EXERCISE | Please extract the stretch from "Chet Atkins chronology" through "released in 2007." in the Chet Atkins album text below, copying it word for word.

EXCERPT PROVIDED |
>>>

Compilation album by Chet Atkins
- Released: 2007
- Recorded: 1946–1957
- Genre: Country, pop
- Label: JSP

Chet Atkins chronology
| Eclectic Guitar (2007) | The Early Years 1946-1957 (2007) |  |

= The Early Years 1946–1957 =

The Early Years 1946–1957 is a five-disc compilation recording by American guitarist Chet Atkins, released in 2007.

==History==
The 158 tracks on this five-disc compilation cover Atkins' career from his very first single ("Guitar Blues") released on Bullet Records to 1957 and Finger Style Guitar. The selections include quite a few of Atkins' vocal performances, from the very earliest 78's he recorded. The releases are placed in chronological order, so following Atkins' career steps is both educational and enlightening — especially to those seeking to hear his development as a guitarist.

Discs four and five represent Atkins as one of Nashville's leading studio musicians as well as his own solo albums. The liner notes are extensive and include an essay by Drew Kent.

<<<

Some records |
>>>

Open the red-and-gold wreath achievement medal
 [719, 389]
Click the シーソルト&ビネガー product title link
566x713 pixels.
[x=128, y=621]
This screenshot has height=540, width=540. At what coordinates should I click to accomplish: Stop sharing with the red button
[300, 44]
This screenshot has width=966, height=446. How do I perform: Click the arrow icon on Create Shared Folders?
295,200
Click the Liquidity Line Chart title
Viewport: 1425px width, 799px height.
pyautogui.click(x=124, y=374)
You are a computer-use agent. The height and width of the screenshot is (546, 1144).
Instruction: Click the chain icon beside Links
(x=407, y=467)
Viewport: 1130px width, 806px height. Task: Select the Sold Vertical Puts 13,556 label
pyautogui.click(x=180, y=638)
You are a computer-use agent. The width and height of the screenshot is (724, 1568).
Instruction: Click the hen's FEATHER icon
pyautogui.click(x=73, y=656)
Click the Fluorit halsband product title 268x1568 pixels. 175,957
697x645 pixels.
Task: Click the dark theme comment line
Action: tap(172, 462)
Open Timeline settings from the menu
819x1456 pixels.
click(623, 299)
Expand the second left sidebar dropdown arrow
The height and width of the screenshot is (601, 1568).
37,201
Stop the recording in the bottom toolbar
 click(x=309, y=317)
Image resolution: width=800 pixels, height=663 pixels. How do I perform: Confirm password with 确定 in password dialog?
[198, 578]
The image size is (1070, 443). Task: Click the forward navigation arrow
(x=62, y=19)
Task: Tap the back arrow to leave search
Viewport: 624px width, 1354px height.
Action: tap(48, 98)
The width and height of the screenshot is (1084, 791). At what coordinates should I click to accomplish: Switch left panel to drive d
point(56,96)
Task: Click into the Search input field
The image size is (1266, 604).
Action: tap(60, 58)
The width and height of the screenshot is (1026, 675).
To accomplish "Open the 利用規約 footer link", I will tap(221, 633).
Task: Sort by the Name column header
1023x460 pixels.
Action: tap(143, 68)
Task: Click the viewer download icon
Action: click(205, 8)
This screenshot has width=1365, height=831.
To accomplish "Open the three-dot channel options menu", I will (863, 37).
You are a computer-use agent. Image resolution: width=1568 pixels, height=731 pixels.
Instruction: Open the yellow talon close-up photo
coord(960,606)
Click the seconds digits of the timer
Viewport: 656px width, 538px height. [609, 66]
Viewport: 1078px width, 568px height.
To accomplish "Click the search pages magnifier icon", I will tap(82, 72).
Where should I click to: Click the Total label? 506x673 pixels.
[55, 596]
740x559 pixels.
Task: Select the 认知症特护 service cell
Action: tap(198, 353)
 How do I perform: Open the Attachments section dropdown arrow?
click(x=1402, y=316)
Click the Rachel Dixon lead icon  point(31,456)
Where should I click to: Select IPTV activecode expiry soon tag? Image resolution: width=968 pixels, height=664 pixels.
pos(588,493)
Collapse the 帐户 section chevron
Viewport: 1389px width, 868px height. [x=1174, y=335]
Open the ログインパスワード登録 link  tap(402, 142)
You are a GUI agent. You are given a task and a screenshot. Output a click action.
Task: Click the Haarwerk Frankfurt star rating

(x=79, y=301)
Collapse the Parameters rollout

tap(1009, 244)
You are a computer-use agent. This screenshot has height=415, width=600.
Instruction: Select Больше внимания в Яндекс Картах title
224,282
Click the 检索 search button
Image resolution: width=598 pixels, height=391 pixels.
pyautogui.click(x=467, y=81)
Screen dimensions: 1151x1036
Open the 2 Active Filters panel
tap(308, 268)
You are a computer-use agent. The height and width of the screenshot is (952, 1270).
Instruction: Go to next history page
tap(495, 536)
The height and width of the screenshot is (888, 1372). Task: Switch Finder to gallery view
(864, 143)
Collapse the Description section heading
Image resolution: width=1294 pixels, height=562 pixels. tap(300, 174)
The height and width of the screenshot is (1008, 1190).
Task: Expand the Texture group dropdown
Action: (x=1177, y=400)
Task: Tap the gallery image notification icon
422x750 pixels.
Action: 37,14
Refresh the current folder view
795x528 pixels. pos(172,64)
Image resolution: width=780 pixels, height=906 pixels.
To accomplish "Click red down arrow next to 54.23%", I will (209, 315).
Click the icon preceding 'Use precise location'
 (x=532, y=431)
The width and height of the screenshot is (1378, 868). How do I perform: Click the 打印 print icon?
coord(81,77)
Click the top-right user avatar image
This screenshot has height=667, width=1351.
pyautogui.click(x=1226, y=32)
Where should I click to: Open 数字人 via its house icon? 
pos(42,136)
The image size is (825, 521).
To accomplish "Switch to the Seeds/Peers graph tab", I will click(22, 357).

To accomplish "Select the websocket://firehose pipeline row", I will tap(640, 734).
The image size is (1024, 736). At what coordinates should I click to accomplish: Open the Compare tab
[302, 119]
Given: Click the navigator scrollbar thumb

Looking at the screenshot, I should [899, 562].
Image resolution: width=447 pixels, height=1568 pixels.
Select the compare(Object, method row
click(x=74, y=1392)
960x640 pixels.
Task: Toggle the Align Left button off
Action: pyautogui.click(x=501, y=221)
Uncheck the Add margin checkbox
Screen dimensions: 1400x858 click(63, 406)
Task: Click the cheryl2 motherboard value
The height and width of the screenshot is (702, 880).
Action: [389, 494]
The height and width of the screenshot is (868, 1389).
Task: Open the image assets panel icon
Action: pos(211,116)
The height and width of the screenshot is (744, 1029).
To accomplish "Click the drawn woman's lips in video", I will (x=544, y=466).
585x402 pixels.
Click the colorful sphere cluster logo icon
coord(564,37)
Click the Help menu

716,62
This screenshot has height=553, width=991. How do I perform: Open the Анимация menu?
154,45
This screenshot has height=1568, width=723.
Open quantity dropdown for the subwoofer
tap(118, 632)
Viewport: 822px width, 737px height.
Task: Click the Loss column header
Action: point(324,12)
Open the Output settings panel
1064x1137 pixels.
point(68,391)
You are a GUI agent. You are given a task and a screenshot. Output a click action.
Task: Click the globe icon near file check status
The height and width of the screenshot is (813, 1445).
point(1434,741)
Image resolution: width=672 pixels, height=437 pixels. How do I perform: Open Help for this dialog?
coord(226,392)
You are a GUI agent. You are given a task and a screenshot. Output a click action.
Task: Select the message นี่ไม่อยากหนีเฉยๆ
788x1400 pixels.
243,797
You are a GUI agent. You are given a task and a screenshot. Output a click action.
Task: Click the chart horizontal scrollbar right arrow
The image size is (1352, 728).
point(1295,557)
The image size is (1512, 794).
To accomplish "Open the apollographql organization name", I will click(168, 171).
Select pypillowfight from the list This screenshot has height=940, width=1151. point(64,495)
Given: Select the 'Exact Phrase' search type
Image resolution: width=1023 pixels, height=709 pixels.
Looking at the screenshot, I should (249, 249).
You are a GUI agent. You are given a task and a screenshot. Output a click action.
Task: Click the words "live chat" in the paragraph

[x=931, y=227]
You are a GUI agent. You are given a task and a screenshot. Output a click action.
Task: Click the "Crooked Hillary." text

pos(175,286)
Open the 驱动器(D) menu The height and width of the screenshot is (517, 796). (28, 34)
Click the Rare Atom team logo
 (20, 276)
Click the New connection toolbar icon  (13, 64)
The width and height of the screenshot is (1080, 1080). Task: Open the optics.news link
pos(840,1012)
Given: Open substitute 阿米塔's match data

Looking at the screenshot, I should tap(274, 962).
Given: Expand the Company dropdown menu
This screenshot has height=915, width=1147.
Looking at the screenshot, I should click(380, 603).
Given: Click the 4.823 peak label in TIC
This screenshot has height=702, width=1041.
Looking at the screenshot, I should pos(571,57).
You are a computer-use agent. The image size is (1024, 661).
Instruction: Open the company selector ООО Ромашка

<<<

RESULT FOR THIS TASK |
Chet Atkins chronology
| Eclectic Guitar (2007) | The Early Years 1946-1957 (2007) |  |

= The Early Years 1946–1957 =

The Early Years 1946–1957 is a five-disc compilation recording by American guitarist Chet Atkins, released in 2007.